-------- ROWS
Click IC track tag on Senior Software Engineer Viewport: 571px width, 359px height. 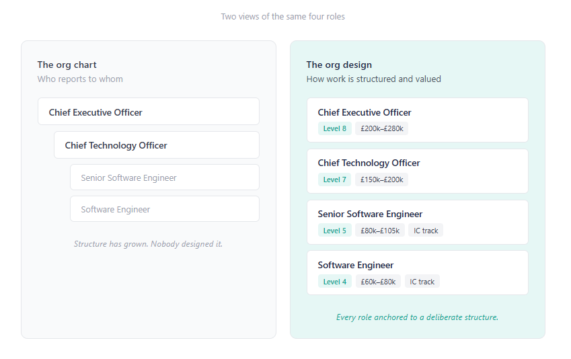coord(426,231)
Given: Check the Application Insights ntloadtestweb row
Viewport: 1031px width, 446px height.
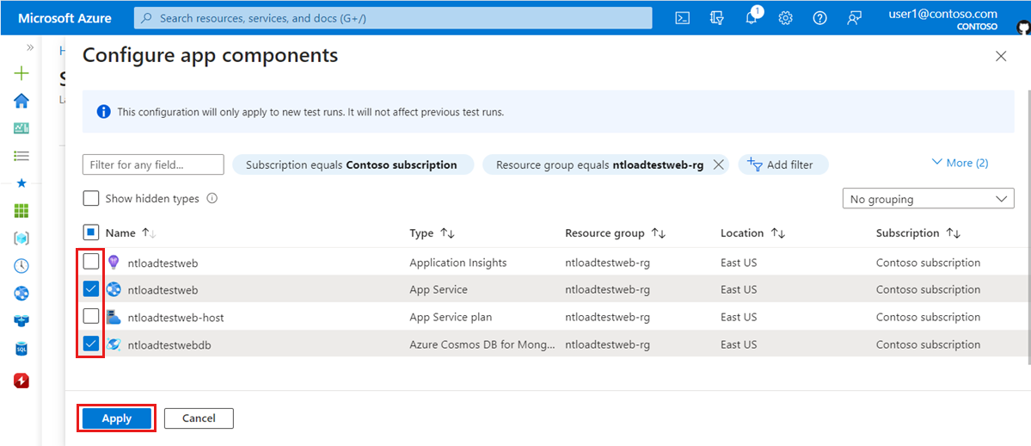Looking at the screenshot, I should [x=91, y=262].
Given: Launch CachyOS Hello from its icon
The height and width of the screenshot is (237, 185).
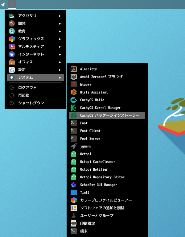Looking at the screenshot, I should (74, 100).
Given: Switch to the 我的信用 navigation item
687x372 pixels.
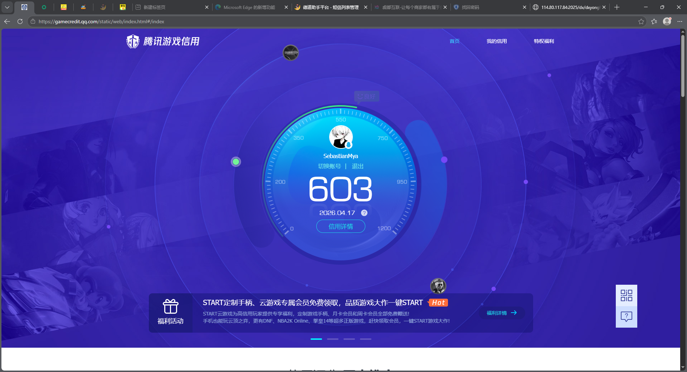Looking at the screenshot, I should (497, 41).
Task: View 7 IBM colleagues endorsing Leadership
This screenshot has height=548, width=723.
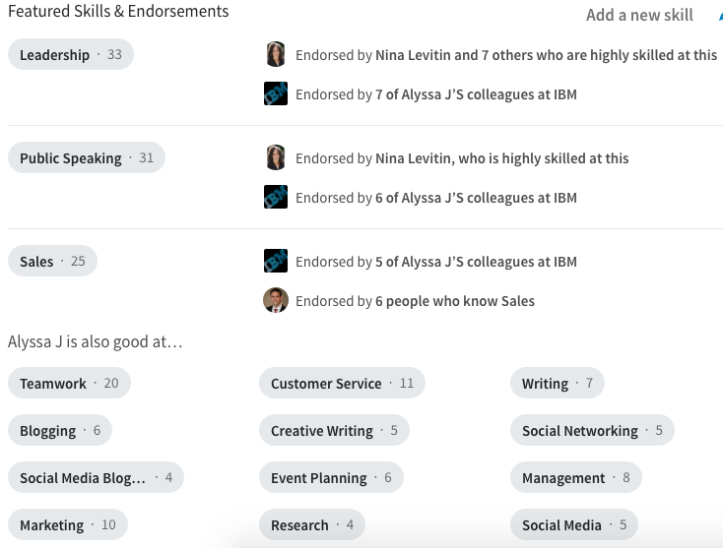Action: (476, 94)
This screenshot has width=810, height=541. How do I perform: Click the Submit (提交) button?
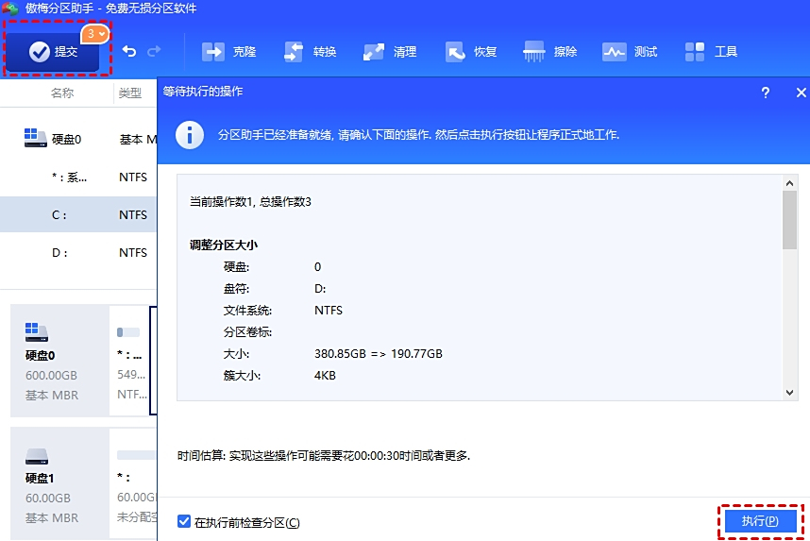click(56, 52)
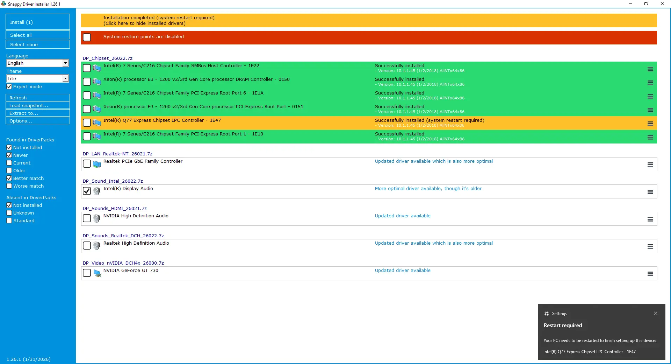Viewport: 671px width, 364px height.
Task: Open hamburger menu for Q77 LPC Controller row
Action: coord(650,124)
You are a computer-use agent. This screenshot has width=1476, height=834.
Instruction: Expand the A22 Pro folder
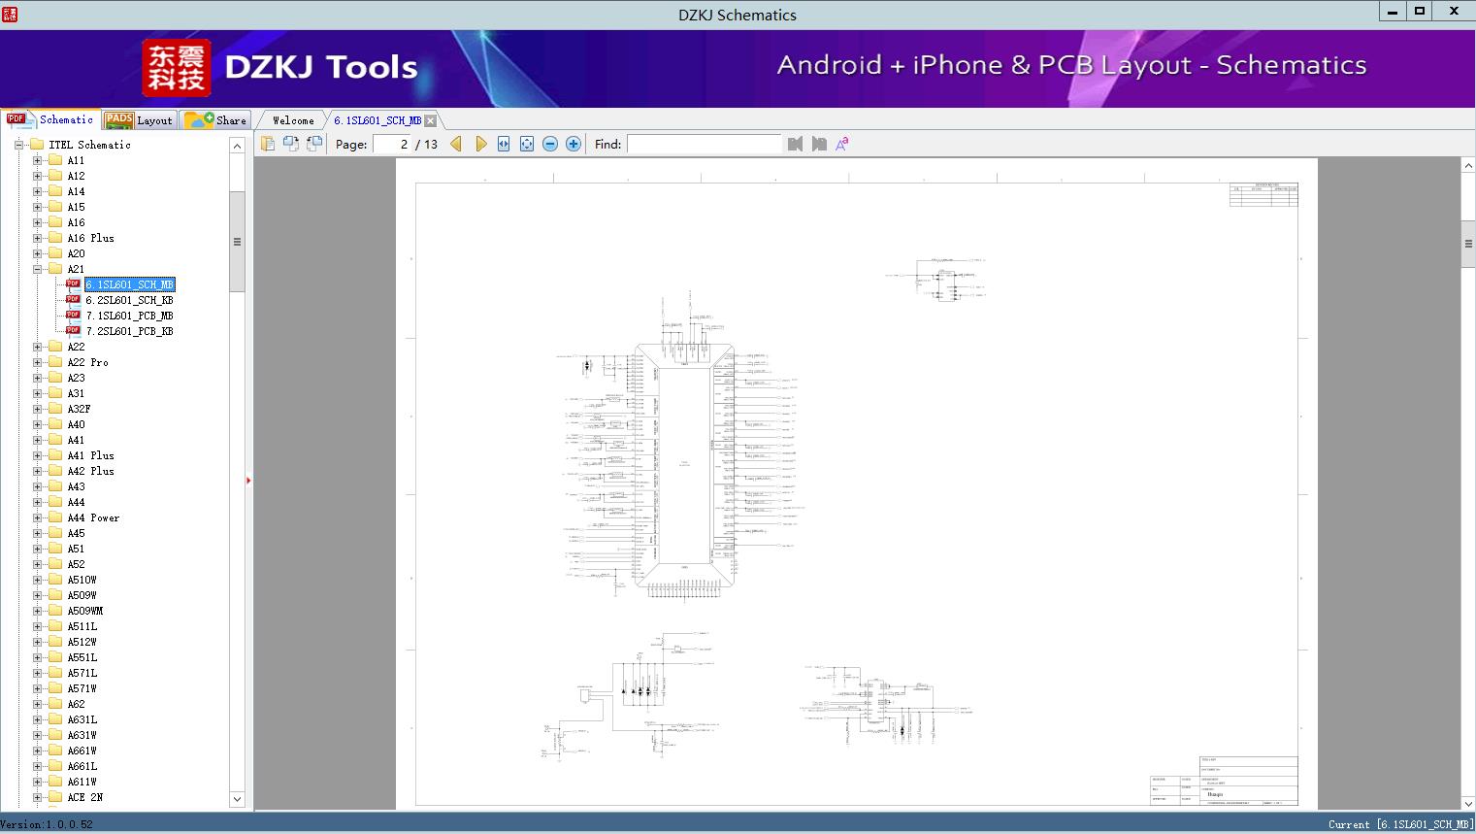[37, 362]
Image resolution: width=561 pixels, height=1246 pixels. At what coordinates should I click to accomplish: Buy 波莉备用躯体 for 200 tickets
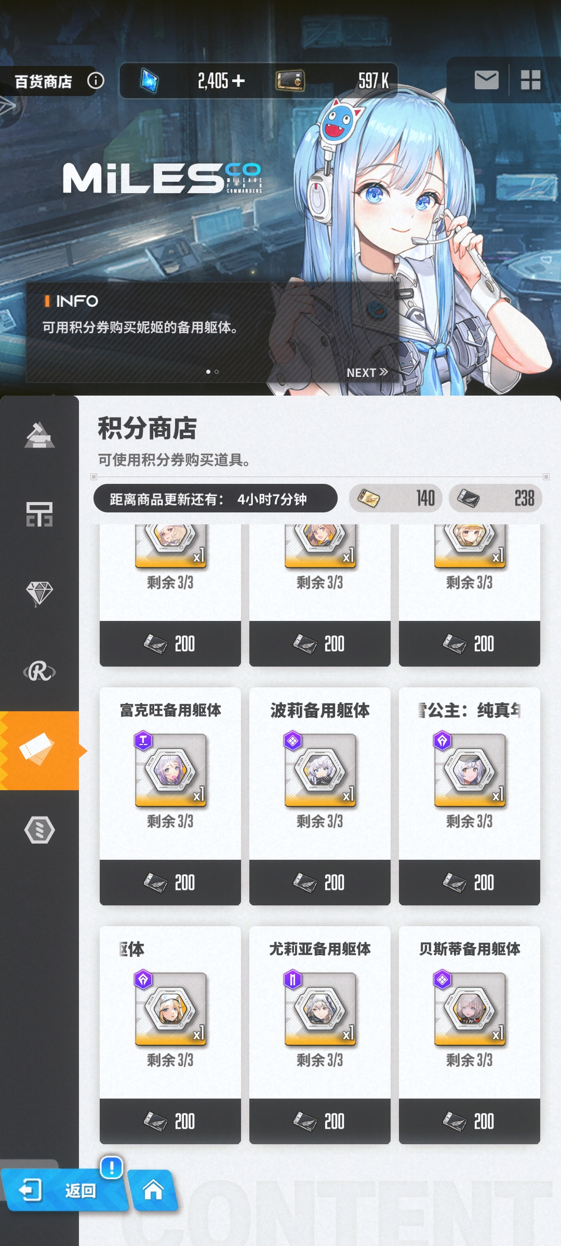[x=320, y=882]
----------------
Recast the listing as a numbered list, beginning at the line that contains "Given: Launch CachyOS Hello from its icon" (that line included) and running through the end of the listing. Omit blank lines and the pictures.

▸ **SOLUTION TO THIS PROBLEM**:
1. Given: Launch CachyOS Hello from its icon
2. The height and width of the screenshot is (237, 185).
3. Looking at the screenshot, I should (74, 100).
4. Given: Switch to the 我的信用 navigation item
5. 687x372 pixels.
6. Looking at the screenshot, I should (497, 41).
7. Task: View 7 IBM colleagues endorsing Leadership
8. This screenshot has height=548, width=723.
9. Action: (476, 94)
10. This screenshot has width=810, height=541. How do I perform: Click the Submit (提交) button?
11. click(56, 52)
12. Viewport: 671px width, 364px height.
13. Task: Open hamburger menu for Q77 LPC Controller row
14. Action: coord(650,124)
15. You are a computer-use agent. This screenshot has width=1476, height=834.
16. Instruction: Expand the A22 Pro folder
17. [37, 362]
18. Image resolution: width=561 pixels, height=1246 pixels. At what coordinates should I click to accomplish: Buy 波莉备用躯体 for 200 tickets
19. [x=320, y=882]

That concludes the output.